All n-D point coordinates, regardless of their geometry object source are stored in the same column. Geometry objects in cuSpatial provide offets to the coordinates, but do not store the coordinates themselves.
Metadata
cuDF columns are used to store coordinates and geometry offsets. cuDF is also used to store geometry object metadata. There are two types of metadata we are concerned with - Arrow format metadata specifying coordinate fundamentals inside of cuSpatial columns, and DataFrame metadata that is included with geometry objects but is not geometric coordinates.
Arrow Spatial Format
Introduction: Arrow, columnar format, interleaved data for performance Objects grouped by type API provides introspection into columns
Points = {
"size": 3
"dtype": int32,
"offsets": [0, 1, 2, 3],
"values_x": [x, x, x],
"values_y": [y, y, y],
"values_z": [z, z, z],
}
Points = {
"size": 3,
"dtype": int64,
"stride": 2,
"sizes": [2, 2, 2],
"offsets": [2, 4, 6],
"values": [x,y,x,y,x,y],
}
Lines = {
"size": 2,
"stride": n
"sizes": [n, m]
"offsets": [n, n+m]
"values": [x0,y0,x1,y1,xn,yn,x0,y0,x1,y2,...,ym,ym],
}
Polygons = {
"feature_size": 2,
"ring_size": [1, 1],
"ring_offsets": [n, n+m],
"rings": [0, 1, ..., n, n+1, n+2, ... m],
"values": [x0,y0,x1,y1,xn,yn,x0,y0,x1,y2,...,ym,ym]
}
GeometryCollection = {
// this is not an arrow type, but a cuSpatial type. A list of other types
}
Is there a way to add Spatial References to this information?
Hey @achapkowski spatial references are very high in the next priority list. I'm inclined to include a coordinate reference system object with every GeoSeries, or two.

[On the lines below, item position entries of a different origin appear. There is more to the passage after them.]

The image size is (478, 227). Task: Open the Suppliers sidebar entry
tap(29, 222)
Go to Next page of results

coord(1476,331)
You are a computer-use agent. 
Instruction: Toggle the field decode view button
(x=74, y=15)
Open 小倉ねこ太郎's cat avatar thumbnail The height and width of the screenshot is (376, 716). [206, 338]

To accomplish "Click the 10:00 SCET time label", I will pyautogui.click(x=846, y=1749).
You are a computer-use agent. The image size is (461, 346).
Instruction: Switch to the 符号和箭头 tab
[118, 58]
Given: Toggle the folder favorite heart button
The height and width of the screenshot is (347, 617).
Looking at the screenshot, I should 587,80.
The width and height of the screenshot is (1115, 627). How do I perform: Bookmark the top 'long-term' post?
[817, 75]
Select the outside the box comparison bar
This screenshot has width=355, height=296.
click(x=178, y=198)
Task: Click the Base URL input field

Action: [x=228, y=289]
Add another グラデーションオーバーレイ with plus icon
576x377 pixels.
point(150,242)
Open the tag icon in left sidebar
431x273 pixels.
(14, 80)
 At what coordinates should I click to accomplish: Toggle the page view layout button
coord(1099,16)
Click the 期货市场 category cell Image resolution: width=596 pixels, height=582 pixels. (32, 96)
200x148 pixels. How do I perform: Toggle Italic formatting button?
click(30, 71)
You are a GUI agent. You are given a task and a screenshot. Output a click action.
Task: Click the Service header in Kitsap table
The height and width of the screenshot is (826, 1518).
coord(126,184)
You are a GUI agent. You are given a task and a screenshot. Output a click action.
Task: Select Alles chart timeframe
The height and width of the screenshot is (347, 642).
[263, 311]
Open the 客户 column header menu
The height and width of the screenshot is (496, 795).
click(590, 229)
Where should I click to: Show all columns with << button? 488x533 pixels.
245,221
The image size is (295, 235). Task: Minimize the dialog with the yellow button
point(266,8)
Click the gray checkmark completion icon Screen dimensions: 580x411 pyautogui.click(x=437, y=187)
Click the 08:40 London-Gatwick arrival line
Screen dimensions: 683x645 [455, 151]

you probably can just add another dictionary value:
Points = {
"size": 3,
"dtype": int64,
"stride": 2,
"sizes": [2, 2, 2],
"offsets": [2, 4, 6],
"values": [x,y,x,y,x,y],
"spatialReference" : {'wkid' : <integer>:4326}
}
or if you allow WKTs
Points = {
"size": 3,
"dtype": int64,
"stride": 2,
"sizes": [2, 2, 2],
"offsets": [2, 4, 6],
"values": [x,y,x,y,x,y],
"spatialReference" : {'wkid' : <string><WKT string>}
}
Hey @achapkowski spatial references are very high in the next priority list. I'm inclined to include a coordinate reference system object with every GeoSeries, or two.
This would be of very high value--particularly if/when we can do on-GPU coordinate conversions between at least the most common CRSs.
This issue has been marked stale due to no recent activity in the past 30d. Please close this issue if no further response or action is needed. Otherwise, please respond with a comment indicating any updates or changes to the original issue and/or confirm this issue still needs to be addressed. This issue will be marked rotten if there is no activity in the next 60d.
Responding to the github-actions bot: this still relevant and is the missing link preventing a customer from making an all-GPU geospatial workflow in RAPIDS.
This issue has been labeled inactive-30d
due to no recent activity in the past 30 days. Please close this issue if no further response or action is needed. Otherwise, please respond with a comment indicating any updates or changes to the original issue and/or confirm this issue still needs to be addressed. This issue will be labeled inactive-90d
if there is no activity in the next 60 days.
This issue has been labeled inactive-90d
due to no recent activity in the past 90 days. Please close this issue if no further response or action is needed. Otherwise, please respond with a comment indicating any updates or changes to the original issue and/or confirm this issue still needs to be addressed.